Платоныч угрожающе поднял руку. Распухшее лицо у него стало вдохновенным, и даже багровый синяк под глазом сделался как бы незаметным. Внизу, у высокого берега, река казалась неподвижной. В осеннем солнце за рекой равнодушно грелись луга, уходя к тёмным, немым и бесстрастным стенам леса. Слева у леса, точно затерянные, одиноко белели архиерейские хутора.

Вселенский достал рубль, сунул его Платонычу. Тот презрительно опустил монету в карман, не сказав ни слова, круто отвернулся от нас, пошёл, волоча ноги и показывая согнутую спину. Вселенский покачал ему вслед головой, пригласил к себе «в номерок попить чайку». Я отказался.

Вечером в городском сквере столкнулся со школьным товарищем Дыбинским. В семинарии он писал стихи. Они мне нравились. Некоторые из них напечатала местная газета. Дыбинский забросил риторику и гомилетику. Его исключили из семинарии, он не тужил об этом, будучи уверен в своём поэтическом призвании. Теперь оказалось, что он служил писцом в духовной консистории у некоего Простосердова, ведавшего бракоразводными делами. О Простосердове в городе слагались легенды. Рассказывали, что в консистории, в присутствии чиновников и посетителей, он открывал двери в коридор и громогласно приглашал к себе: «Лжесвидетели и взяточники, прошу вас пожаловать в кабинет!..» Дыбинский выглядел угрюмо и апатично. Лицо его покрывали сине-багровые угри, от него дурно пахло заношенным бельём и ножным потом. Как ему живётся? Живётся плохо.

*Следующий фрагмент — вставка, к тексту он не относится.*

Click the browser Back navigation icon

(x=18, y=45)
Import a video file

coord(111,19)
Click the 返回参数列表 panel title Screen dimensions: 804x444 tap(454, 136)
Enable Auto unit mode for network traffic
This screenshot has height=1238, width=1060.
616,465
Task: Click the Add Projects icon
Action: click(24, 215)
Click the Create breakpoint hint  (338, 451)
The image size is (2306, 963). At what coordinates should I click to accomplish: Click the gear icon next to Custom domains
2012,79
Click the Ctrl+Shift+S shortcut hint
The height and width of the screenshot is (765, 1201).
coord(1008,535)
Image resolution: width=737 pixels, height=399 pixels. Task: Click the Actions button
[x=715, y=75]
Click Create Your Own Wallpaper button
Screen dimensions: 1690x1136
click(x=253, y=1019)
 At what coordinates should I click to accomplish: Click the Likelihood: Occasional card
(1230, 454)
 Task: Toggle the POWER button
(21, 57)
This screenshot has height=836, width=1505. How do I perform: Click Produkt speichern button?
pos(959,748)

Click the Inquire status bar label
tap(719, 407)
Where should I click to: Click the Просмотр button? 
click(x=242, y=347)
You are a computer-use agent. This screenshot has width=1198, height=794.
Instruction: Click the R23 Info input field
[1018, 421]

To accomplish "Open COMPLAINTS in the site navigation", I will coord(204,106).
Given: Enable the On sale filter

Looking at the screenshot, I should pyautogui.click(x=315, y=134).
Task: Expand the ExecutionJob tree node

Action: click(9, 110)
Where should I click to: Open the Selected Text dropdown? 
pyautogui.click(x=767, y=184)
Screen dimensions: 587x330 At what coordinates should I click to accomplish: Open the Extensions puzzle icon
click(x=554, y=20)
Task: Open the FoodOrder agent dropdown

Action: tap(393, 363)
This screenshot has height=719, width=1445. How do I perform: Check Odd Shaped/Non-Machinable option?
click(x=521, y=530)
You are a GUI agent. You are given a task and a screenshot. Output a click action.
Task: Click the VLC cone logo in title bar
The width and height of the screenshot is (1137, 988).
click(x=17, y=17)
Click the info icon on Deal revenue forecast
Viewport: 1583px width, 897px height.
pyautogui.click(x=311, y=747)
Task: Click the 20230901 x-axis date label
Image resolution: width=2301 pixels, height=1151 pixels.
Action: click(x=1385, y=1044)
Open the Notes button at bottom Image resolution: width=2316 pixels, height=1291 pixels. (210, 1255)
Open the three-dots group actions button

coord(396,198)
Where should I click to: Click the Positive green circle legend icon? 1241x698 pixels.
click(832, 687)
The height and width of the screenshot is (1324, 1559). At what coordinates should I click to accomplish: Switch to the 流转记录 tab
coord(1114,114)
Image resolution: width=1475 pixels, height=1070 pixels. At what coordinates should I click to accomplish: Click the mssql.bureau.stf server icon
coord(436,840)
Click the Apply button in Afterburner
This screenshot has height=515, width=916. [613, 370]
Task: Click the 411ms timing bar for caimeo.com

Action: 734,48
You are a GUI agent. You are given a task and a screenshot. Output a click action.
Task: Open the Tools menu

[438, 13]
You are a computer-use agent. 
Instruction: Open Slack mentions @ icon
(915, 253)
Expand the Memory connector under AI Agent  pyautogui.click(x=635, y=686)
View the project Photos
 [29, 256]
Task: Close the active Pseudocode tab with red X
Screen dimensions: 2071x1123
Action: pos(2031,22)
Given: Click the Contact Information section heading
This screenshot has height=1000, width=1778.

Правда, он не теряет надежды: столоначальник обещал прибавить жалования — вместо шестнадцати рублей он будет получать двадцать. Прибавка небольшая, но всё же она облегчит его положение: он живёт с матерью. Служба в консистории отнимает много времени, часто приходится заниматься по вечерам. Много ябедников и подхалимов. Пишет ли стихи? Дыбинский махнул рукой. Нет, он стихов больше не пишет. Стишками сыт не будешь. Никому они не нужны. Над поэтами в городе смеются, считают их бездельниками и дурачками. Да и некогда. Днём на работе, вечером на работе. В праздник зайдешь к знакомым канцеляристам, напьешься, — с ними же вместе сходишь в дом терпимости. Так и идут дни за днями…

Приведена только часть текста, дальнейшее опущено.